=== SOURCE MATERIAL ===
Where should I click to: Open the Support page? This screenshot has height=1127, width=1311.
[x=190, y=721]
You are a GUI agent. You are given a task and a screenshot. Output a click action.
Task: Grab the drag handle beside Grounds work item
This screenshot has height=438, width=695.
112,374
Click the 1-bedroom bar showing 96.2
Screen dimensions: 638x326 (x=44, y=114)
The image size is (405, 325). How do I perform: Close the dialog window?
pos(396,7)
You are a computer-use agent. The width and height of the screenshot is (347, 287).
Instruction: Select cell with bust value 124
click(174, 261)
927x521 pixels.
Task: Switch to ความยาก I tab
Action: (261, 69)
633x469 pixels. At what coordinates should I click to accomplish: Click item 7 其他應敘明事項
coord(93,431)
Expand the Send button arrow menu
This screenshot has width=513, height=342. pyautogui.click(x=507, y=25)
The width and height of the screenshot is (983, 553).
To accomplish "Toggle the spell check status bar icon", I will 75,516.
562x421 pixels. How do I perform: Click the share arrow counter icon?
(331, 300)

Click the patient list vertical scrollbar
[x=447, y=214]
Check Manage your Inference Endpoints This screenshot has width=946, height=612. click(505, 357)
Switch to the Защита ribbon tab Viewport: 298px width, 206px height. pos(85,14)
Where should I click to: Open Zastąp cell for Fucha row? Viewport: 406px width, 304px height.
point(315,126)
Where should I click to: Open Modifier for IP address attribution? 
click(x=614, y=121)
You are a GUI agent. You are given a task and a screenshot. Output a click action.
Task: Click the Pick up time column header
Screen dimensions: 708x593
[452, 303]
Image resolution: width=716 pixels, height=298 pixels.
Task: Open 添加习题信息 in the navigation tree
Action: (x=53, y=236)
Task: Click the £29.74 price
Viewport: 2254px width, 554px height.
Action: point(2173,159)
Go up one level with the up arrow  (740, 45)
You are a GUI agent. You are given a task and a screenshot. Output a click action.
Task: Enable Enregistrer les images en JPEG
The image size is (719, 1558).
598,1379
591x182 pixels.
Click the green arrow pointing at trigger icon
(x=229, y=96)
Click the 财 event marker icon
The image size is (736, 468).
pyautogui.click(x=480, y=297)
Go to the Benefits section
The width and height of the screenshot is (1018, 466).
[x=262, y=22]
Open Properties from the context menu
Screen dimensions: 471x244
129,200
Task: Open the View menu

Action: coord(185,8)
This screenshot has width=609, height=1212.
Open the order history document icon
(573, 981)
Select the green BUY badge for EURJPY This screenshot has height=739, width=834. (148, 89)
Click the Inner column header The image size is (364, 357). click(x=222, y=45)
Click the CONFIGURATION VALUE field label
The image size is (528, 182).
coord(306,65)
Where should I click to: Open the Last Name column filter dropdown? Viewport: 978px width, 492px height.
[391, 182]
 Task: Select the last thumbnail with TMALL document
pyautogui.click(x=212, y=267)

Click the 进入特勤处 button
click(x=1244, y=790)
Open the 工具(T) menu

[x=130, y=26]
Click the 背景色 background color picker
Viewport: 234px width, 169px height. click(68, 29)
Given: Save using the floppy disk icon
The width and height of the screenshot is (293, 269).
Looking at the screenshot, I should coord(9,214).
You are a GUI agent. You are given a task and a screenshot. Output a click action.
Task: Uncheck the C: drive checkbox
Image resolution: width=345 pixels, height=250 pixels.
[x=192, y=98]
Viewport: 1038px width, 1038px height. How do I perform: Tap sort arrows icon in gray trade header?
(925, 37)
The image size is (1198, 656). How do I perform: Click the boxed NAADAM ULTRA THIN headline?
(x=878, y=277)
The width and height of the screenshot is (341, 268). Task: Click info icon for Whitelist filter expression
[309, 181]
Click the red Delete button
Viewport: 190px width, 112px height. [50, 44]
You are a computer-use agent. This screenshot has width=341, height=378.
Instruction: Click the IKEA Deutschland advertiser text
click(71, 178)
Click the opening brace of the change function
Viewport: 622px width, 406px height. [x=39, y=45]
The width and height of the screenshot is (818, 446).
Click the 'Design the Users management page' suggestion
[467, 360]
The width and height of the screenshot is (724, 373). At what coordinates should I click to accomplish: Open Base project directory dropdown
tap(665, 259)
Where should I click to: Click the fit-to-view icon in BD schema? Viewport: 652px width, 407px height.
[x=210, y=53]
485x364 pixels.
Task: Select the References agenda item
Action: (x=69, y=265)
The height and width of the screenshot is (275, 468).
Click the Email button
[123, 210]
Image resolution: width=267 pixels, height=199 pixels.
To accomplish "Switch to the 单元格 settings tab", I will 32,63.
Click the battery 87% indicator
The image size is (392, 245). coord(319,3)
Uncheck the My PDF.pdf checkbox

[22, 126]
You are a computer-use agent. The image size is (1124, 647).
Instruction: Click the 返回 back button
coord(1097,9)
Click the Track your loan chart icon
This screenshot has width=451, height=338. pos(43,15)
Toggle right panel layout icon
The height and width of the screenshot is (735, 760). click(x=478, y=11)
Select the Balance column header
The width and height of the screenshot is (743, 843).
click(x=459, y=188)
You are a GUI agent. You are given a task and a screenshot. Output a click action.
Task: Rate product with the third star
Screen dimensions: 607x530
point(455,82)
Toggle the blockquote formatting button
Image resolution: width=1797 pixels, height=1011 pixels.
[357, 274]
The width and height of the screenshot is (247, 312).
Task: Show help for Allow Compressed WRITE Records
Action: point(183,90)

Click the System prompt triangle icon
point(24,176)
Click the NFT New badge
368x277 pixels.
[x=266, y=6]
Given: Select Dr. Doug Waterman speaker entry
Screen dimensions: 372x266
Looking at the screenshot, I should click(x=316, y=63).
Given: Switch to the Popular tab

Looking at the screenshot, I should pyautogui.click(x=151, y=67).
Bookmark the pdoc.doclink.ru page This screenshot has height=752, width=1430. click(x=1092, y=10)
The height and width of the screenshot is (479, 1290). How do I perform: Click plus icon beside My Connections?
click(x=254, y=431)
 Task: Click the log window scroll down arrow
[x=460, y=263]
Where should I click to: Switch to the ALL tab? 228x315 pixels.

=== YOUR ASSIGNMENT ===
Your task is to quote the lines above, beginning with the first and ending with the one that holds "Task: Enable Enregistrer les images en JPEG".

=== EXERCISE SOLUTION ===
Where should I click to: Open the Support page? This screenshot has height=1127, width=1311.
[x=190, y=721]
You are a GUI agent. You are given a task and a screenshot. Output a click action.
Task: Grab the drag handle beside Grounds work item
This screenshot has height=438, width=695.
112,374
Click the 1-bedroom bar showing 96.2
Screen dimensions: 638x326 (x=44, y=114)
The image size is (405, 325). How do I perform: Close the dialog window?
pos(396,7)
You are a computer-use agent. The width and height of the screenshot is (347, 287).
Instruction: Select cell with bust value 124
click(174, 261)
927x521 pixels.
Task: Switch to ความยาก I tab
Action: (261, 69)
633x469 pixels. At what coordinates should I click to accomplish: Click item 7 其他應敘明事項
coord(93,431)
Expand the Send button arrow menu
This screenshot has width=513, height=342. pyautogui.click(x=507, y=25)
The width and height of the screenshot is (983, 553).
To accomplish "Toggle the spell check status bar icon", I will 75,516.
562x421 pixels. How do I perform: Click the share arrow counter icon?
(331, 300)

Click the patient list vertical scrollbar
[x=447, y=214]
Check Manage your Inference Endpoints This screenshot has width=946, height=612. click(505, 357)
Switch to the Защита ribbon tab Viewport: 298px width, 206px height. pos(85,14)
Where should I click to: Open Zastąp cell for Fucha row? Viewport: 406px width, 304px height.
point(315,126)
Where should I click to: Open Modifier for IP address attribution? 
click(x=614, y=121)
You are a GUI agent. You are given a task and a screenshot. Output a click action.
Task: Click the Pick up time column header
Screen dimensions: 708x593
[452, 303]
Image resolution: width=716 pixels, height=298 pixels.
Task: Open 添加习题信息 in the navigation tree
Action: (x=53, y=236)
Task: Click the £29.74 price
Viewport: 2254px width, 554px height.
Action: point(2173,159)
Go up one level with the up arrow  (740, 45)
You are a GUI agent. You are given a task and a screenshot. Output a click action.
Task: Enable Enregistrer les images en JPEG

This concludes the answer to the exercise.